» Work instruction: Return the line containing "This screenshot has height=367, width=402." and every line beneath it through the end of the entries below, unchanged. Pictures stay out.
# # # # # # #
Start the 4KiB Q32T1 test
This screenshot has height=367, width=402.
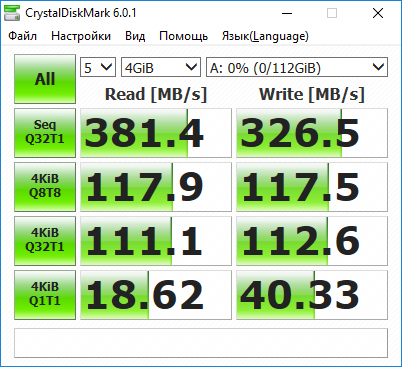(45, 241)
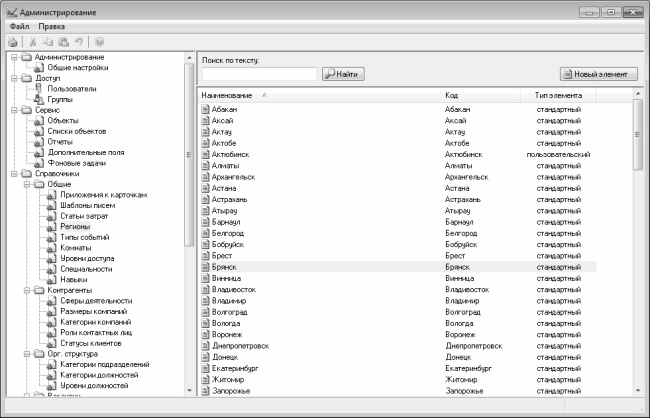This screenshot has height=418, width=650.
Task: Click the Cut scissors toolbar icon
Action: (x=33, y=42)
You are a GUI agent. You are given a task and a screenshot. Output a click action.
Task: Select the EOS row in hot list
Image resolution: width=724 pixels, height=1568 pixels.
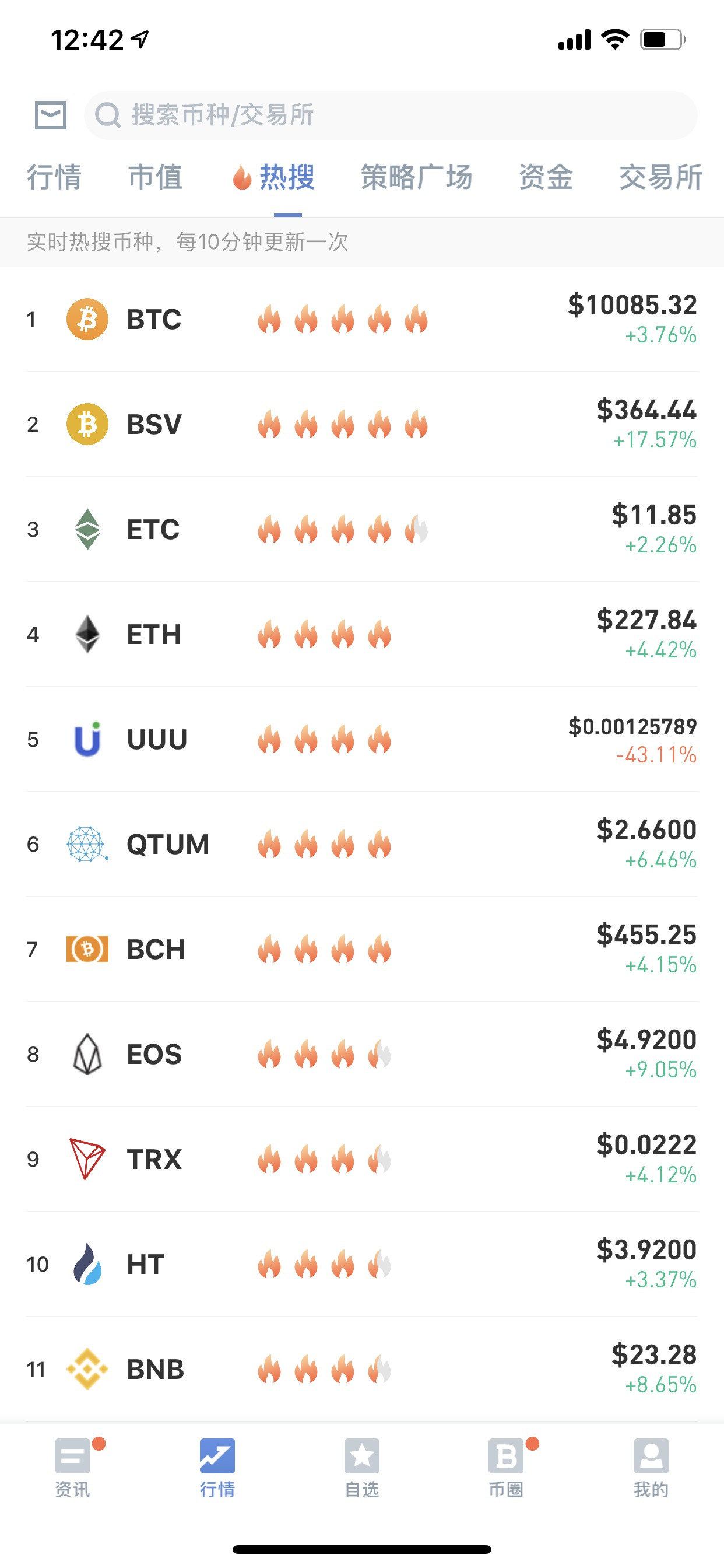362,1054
# # # # # # #
» Result of the task:
This screenshot has height=367, width=402.
(45, 241)
This screenshot has height=418, width=650.
Task: Click the Cut scissors toolbar icon
Action: (x=33, y=42)
You are a GUI agent. You are given a task and a screenshot. Output a click action.
Task: Select the EOS row in hot list
Image resolution: width=724 pixels, height=1568 pixels.
362,1054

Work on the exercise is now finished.